REQUIREMENT: Return the lines beginning at the one that contains "This screenshot has height=819, width=1456." and continuing to the end of the entries, including both ends, exactly as written and nothing else.

----------

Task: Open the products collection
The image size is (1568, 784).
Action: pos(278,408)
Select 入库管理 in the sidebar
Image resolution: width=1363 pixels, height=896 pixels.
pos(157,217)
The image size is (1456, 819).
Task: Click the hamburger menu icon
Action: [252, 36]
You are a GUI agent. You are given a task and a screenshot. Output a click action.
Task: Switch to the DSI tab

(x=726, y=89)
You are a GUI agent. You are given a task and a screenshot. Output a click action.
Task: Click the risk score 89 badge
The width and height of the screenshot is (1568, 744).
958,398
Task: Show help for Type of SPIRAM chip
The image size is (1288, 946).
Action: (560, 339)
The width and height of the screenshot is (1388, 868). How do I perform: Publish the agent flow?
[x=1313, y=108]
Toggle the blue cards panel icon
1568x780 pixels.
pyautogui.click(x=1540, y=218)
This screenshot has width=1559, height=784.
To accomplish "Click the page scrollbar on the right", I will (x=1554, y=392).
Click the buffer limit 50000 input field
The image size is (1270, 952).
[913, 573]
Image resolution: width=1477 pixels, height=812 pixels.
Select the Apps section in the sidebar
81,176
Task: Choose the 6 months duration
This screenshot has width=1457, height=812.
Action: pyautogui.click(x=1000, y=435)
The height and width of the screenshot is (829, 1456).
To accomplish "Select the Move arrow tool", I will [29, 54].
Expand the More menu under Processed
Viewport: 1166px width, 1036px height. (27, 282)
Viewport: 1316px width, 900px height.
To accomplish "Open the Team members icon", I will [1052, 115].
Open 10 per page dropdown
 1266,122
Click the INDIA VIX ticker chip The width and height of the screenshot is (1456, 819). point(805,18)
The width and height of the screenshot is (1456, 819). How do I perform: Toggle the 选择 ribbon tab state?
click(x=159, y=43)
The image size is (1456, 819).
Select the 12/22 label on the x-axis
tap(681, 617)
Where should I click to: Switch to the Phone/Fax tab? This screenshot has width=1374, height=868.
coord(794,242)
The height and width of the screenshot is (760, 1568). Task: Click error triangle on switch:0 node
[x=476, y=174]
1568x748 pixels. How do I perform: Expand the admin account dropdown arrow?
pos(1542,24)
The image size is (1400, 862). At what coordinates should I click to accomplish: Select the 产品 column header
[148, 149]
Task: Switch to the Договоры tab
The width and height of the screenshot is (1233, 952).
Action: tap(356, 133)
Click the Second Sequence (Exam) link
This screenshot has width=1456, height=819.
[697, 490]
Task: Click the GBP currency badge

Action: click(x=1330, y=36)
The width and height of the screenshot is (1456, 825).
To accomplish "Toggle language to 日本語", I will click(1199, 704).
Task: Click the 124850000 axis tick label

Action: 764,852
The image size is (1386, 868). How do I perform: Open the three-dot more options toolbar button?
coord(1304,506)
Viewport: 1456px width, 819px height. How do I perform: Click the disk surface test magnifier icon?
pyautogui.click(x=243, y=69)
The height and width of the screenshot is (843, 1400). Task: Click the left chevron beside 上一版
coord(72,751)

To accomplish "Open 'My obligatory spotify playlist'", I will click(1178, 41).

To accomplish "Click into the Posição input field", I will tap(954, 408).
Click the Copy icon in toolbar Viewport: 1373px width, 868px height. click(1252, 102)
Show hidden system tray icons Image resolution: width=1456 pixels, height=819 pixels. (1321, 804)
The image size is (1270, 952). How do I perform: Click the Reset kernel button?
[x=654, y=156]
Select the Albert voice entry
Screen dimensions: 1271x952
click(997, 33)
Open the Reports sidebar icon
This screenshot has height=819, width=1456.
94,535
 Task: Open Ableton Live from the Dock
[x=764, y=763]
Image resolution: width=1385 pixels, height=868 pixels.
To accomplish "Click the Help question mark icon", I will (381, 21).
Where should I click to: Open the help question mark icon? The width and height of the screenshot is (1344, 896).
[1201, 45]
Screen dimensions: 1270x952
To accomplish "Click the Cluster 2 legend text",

----------

WRITTEN SOLUTION:
This screenshot has height=819, width=1456.
94,535
 Task: Open Ableton Live from the Dock
[x=764, y=763]
Image resolution: width=1385 pixels, height=868 pixels.
To accomplish "Click the Help question mark icon", I will (381, 21).
Where should I click to: Open the help question mark icon? The width and height of the screenshot is (1344, 896).
[1201, 45]
Screen dimensions: 1270x952
To accomplish "Click the Cluster 2 legend text",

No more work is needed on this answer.